Freshness? well two of the four I keep very fresh the other two once in a while.
So I would say no big issue with either old or not fresh sites.
| 11:20 am on Mar 2, 2005 (gmt 0)|
Interesting... I see different for the sites I administer. The newer sites have slightly better SEO but the older sites have more links. However, still the newer sites rank better. Also, I'm seeing newly launched sites rank well quickly.
| 8:02 pm on Mar 4, 2005 (gmt 0)|
I dont like the age factor one bite alot of sites which are not updated have great content, like planet jupiter is so and so big, bla,bla that important content which does not need any update or a site full of pictures. I have also seen alot of big site mostly non php sites have bad ranking and almost non pages indexed.
| 6:11 pm on Mar 6, 2005 (gmt 0)|
Lack of "freshness" is not hurting my site. I have a number of top rankings (#1-3) for very competitive terms. Some of these pages haven't been updated in a year or more.
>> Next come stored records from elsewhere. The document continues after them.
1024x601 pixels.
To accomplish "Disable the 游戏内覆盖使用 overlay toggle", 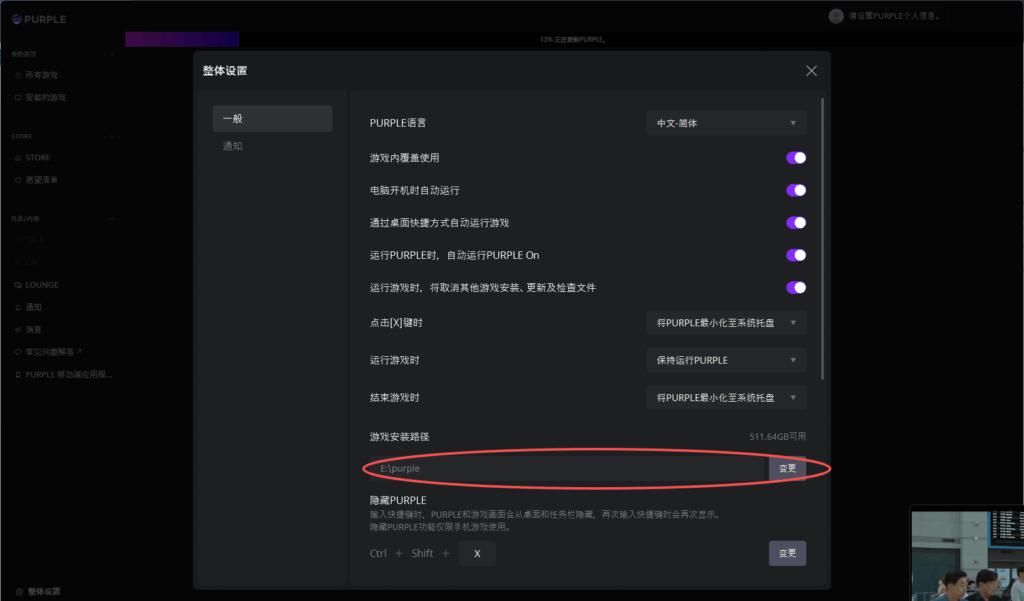I will 796,157.
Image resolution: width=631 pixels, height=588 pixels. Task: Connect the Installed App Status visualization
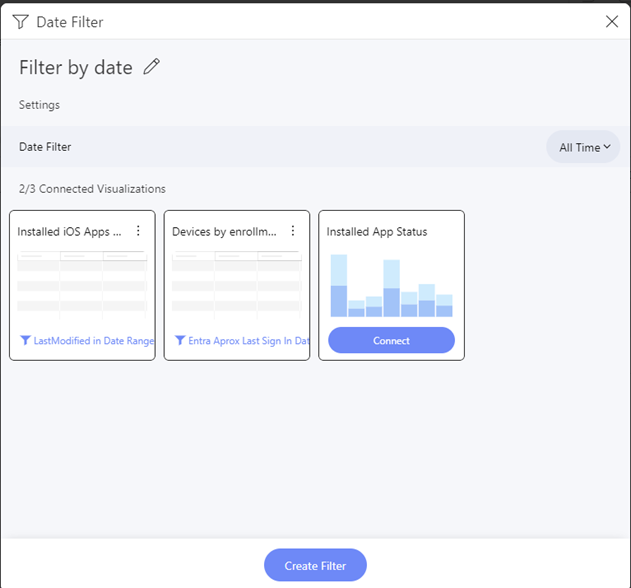(x=391, y=340)
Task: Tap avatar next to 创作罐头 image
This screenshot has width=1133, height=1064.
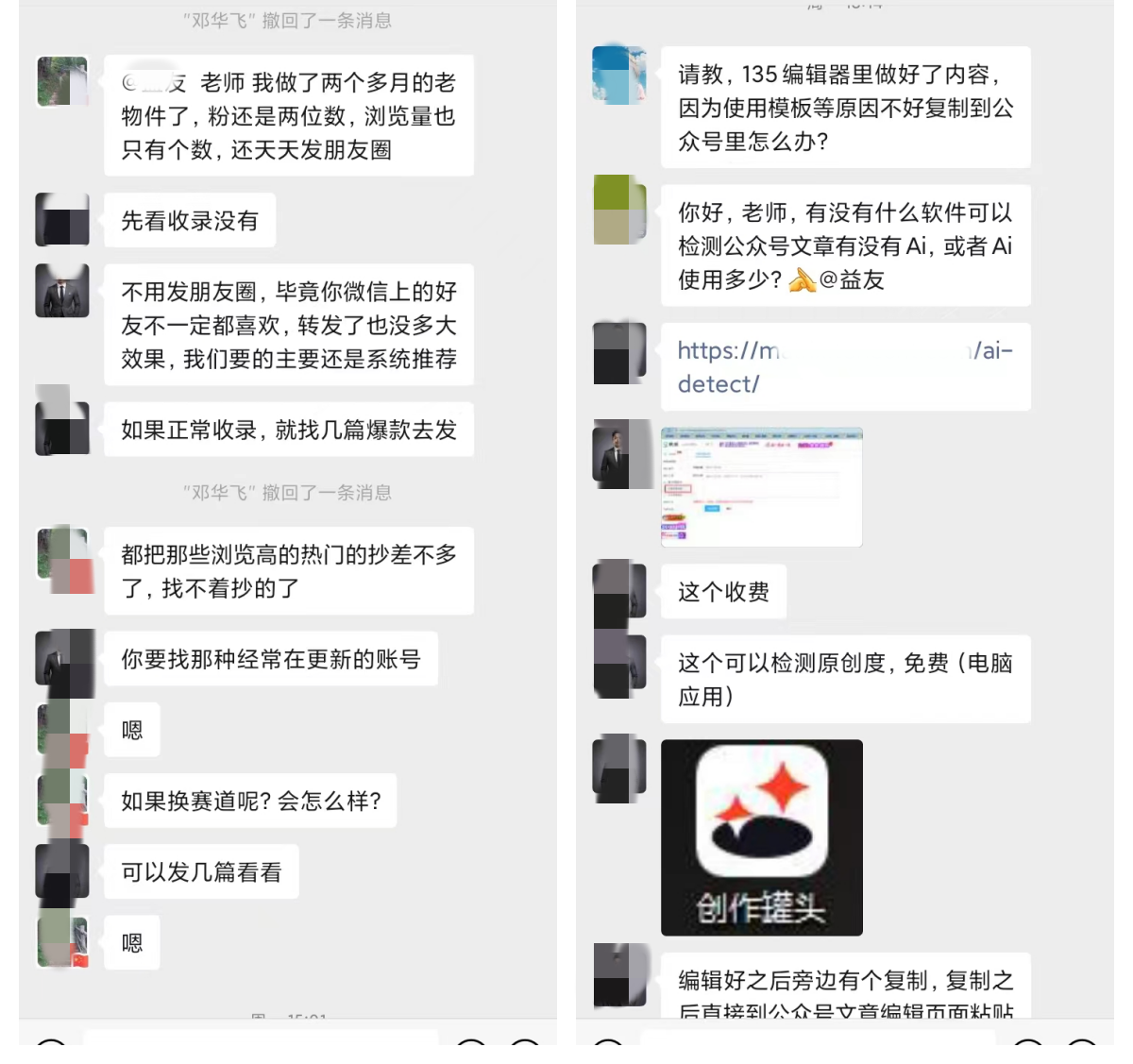Action: [619, 768]
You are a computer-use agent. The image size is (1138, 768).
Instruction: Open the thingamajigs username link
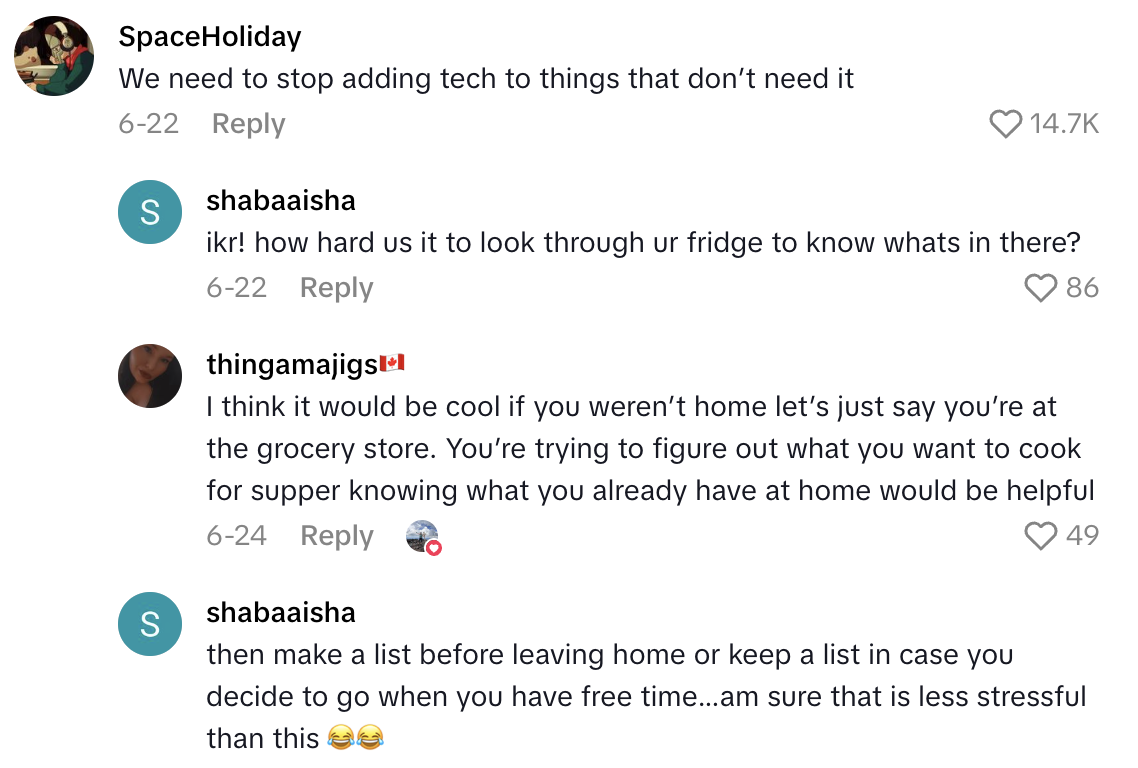pyautogui.click(x=290, y=363)
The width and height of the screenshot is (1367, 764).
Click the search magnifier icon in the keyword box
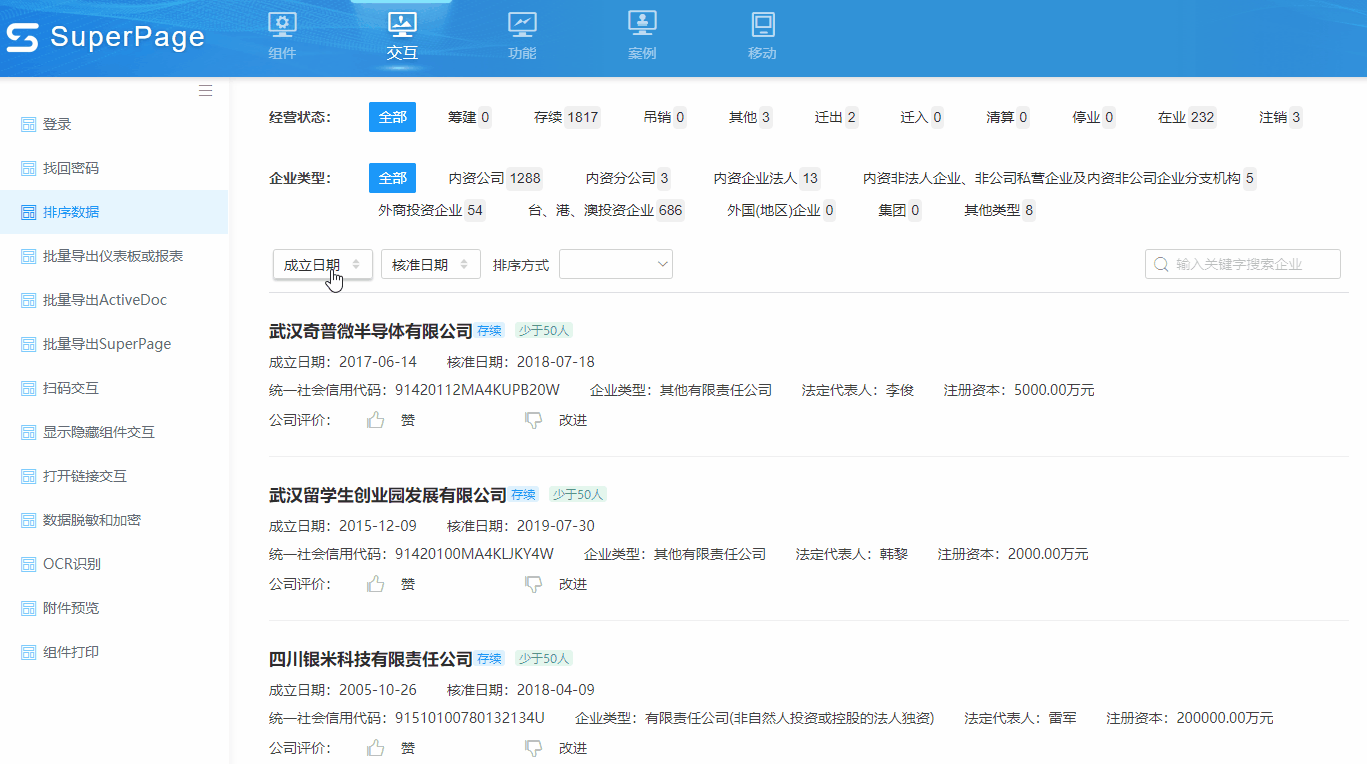tap(1160, 263)
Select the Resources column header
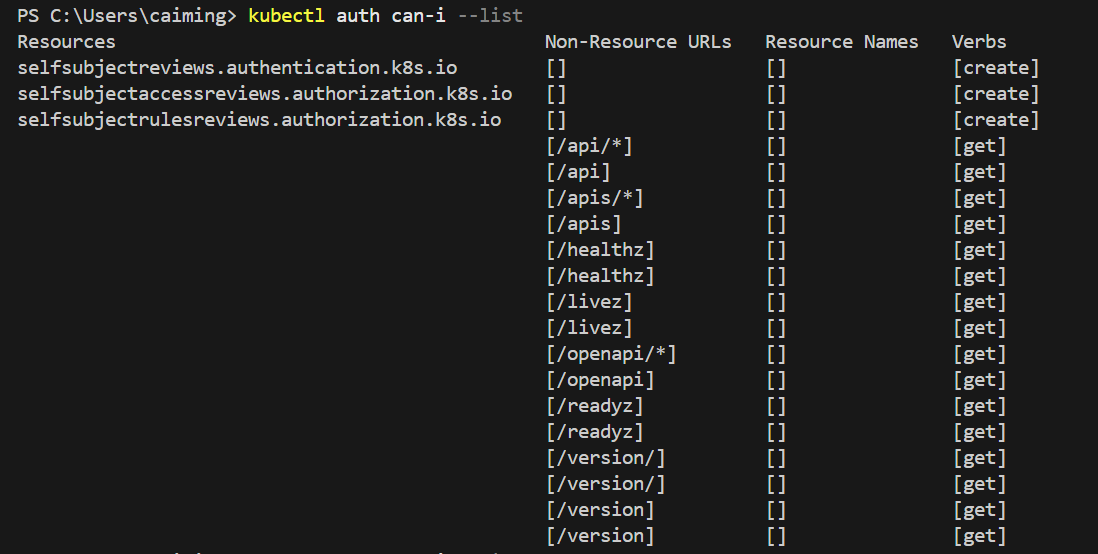Viewport: 1098px width, 554px height. tap(67, 42)
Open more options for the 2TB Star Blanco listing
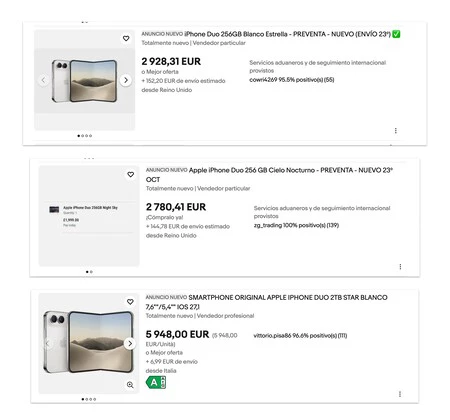 (400, 394)
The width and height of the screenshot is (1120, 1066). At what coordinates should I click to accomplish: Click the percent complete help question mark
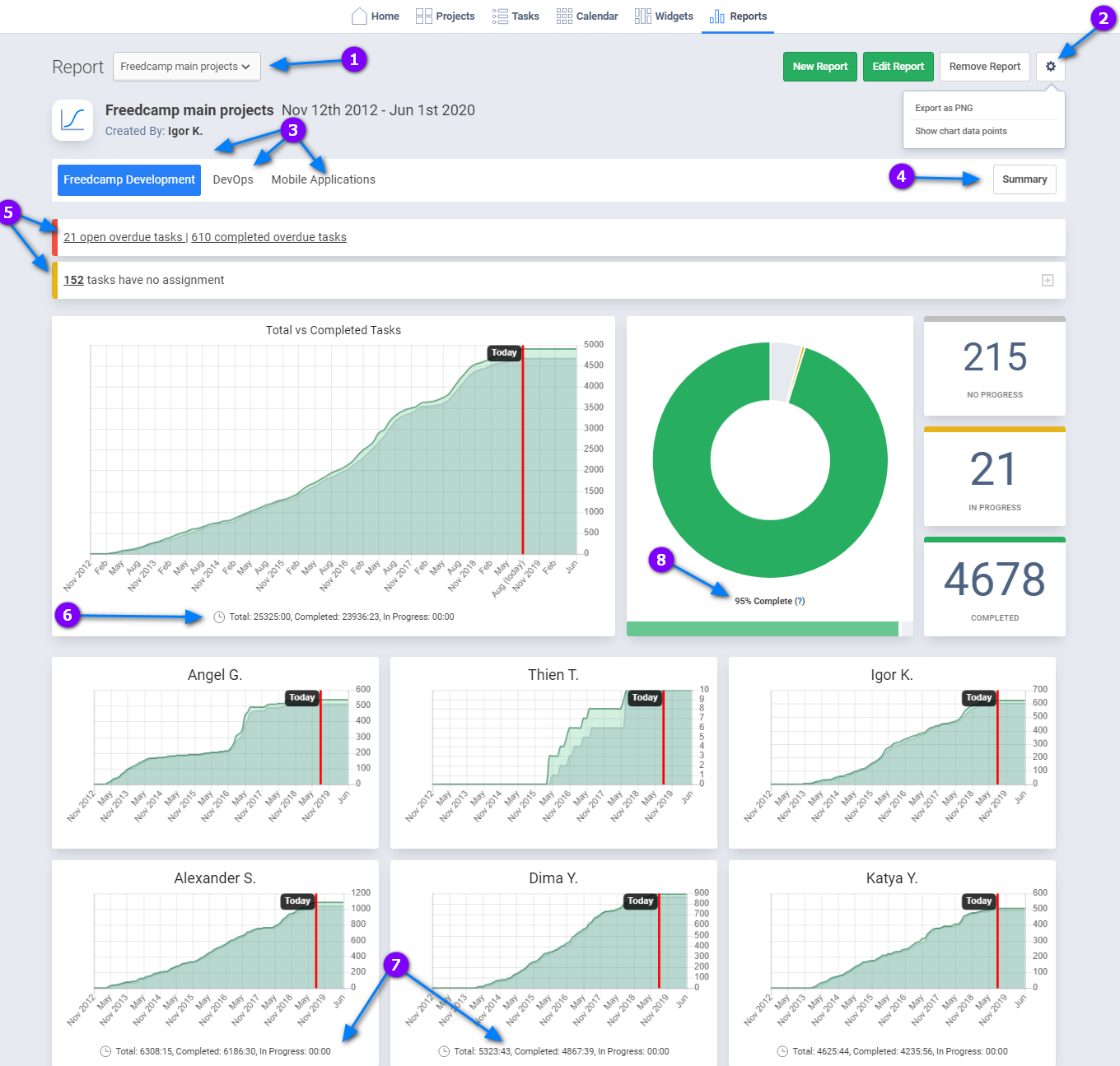coord(800,601)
| 7:20 pm on Mar 13, 2005 (gmt 0)|
Just an FYI to everyone, I am starting to think "Freshness" is one of the key factors of the new engine.
Someone I know coincidentally redid their entire site right around the time MSN released its new engine, and they went skyrocketing to #1 out of over 8 million results. We were #5 before the new MSN and got kicked to page 4. I have a very well established site but we had not updated our home page in quite some time.
The only difference here is that he did a complete revamp of his old site and home page... so MSN see's him as "new". All the content is old, its just a new site so everything is moved around and structured differently, therefore "new".
This is just a guess, but ... we are # 1 on google out of 8 million results ... we should not be on page 4 of MSN... period.
| 7:20 pm on Mar 14, 2005 (gmt 0)|
I see a lot of old sites ranking, too.I pretty much work on one timeline (meaning I only know about the relative age of sites in my kw range). Is there some enormous advantage to old sites in Google that isn't just attributable to links and number of pages? "Old" doesn't mean pre-sandbox, we're talking sites dating to 90's and stuff like that?
LongView, I hear what you are saying. I know a site that just did a complete redesign and they had an improvement but they had already achieved great position shortly after MSN's launch and then lost it and have now regained it. Truth is I see a lot of sites oscillating between first page and results 30-50 in my kw range.
I don't see a lot of logic to that except doing comparison tests between different ranking algorithms.